DJ Dinar Candy menjadi salah satu sosok yang paling lantang menyuarakan kegelisahannya. Melalui unggahan di Instagram pribadinya, ia memperingatkan anak muda untuk berhati-hati terhadap jenis vape kecil yang sering beredar di kelab malam, yang ia sebut dengan istilah “Podgeter”.
“Wahai anak-anak muda, hati-hati sama podgeter, itu berbahaya,” ungkap Dinar Candy dalam unggahannya.
Dinar menceritakan pengalamannya sendiri yang kerap ditawari barang tersebut saat sedang bekerja di kelab malam dengan iming-iming efek “melayang” hingga pagi. Beruntung, karena gaya hidup sehat dan hobinya berolahraga, Dinar selalu tegas menolak.
“Pas ke sini-sini tambah lagi ada seorang cewek out of control terus-terusan ajak pakai bareng.

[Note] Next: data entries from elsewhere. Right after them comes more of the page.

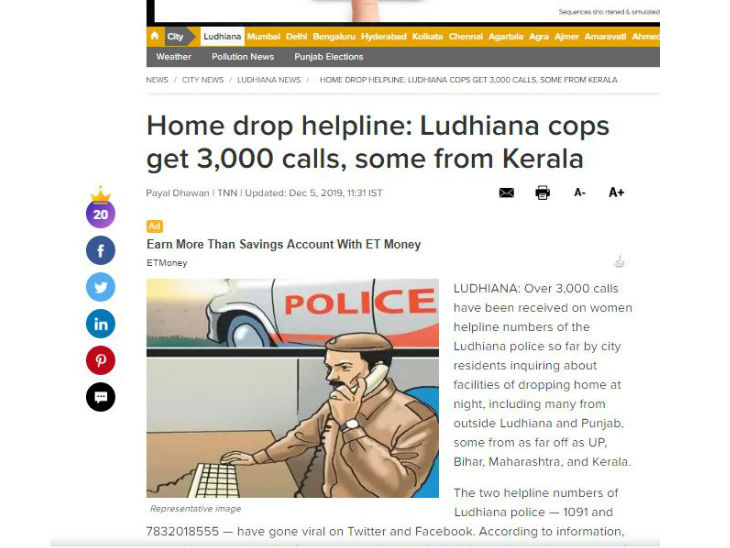The height and width of the screenshot is (548, 730).
Task: Select the Ludhiana city tab
Action: click(x=222, y=37)
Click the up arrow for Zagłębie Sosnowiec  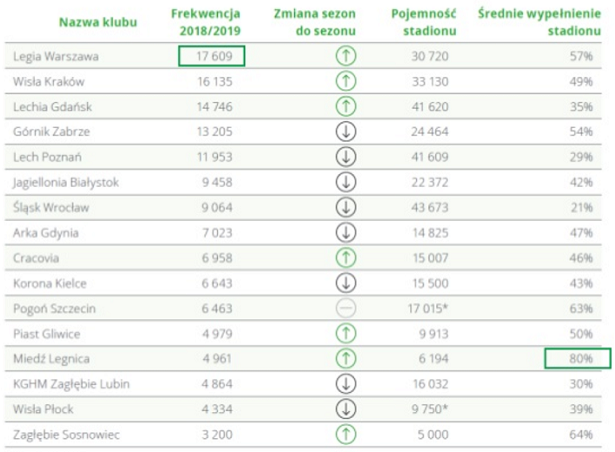[346, 434]
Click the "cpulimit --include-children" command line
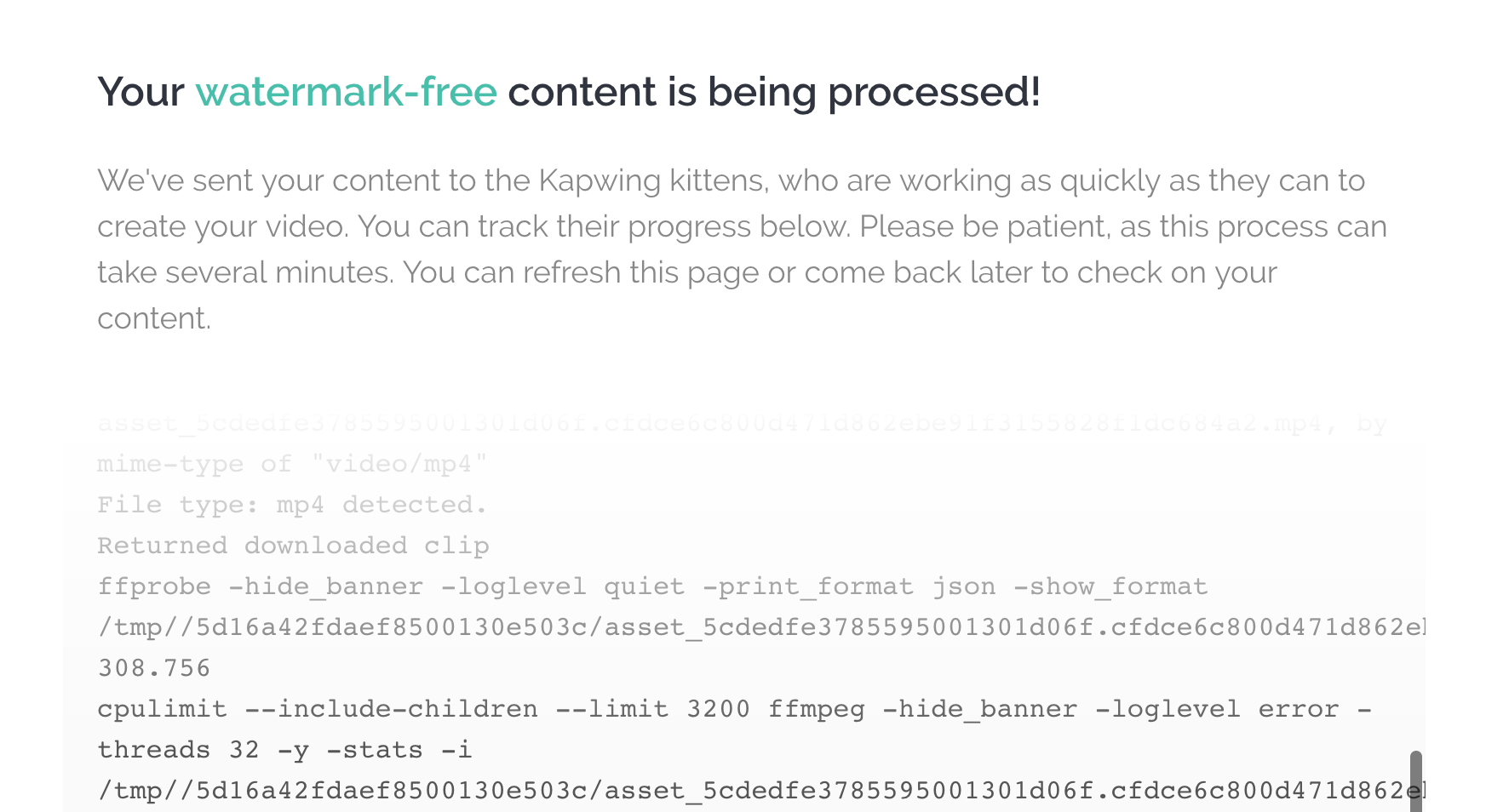 click(x=317, y=709)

Itu bahaya lho. Buat ibu bapak di rumah, anak-anak yang beranjak dewasa diawasin. Itu bahaya, narkocoy,” tambah Dinar memperingatkan para orang tua.
Pentingnya Pengawasan dan Kesadaran Gaya Hidup
Tragedi yang menimpa Lula Lahfah menjadi pengingat pahit bagi generasi muda tentang pentingnya memfilter lingkungan pergaulan dan waspada terhadap apa yang dikonsumsi.
Kehilangan sosok berbakat di usia emas adalah kerugian besar bagi industri kreatif digital Indonesia. Saat ini, publik masih menunggu hasil autopsi resmi untuk memastikan penyebab kematian Lula agar tidak menimbulkan spekulasi liar yang berkepanjangan. (*/tur)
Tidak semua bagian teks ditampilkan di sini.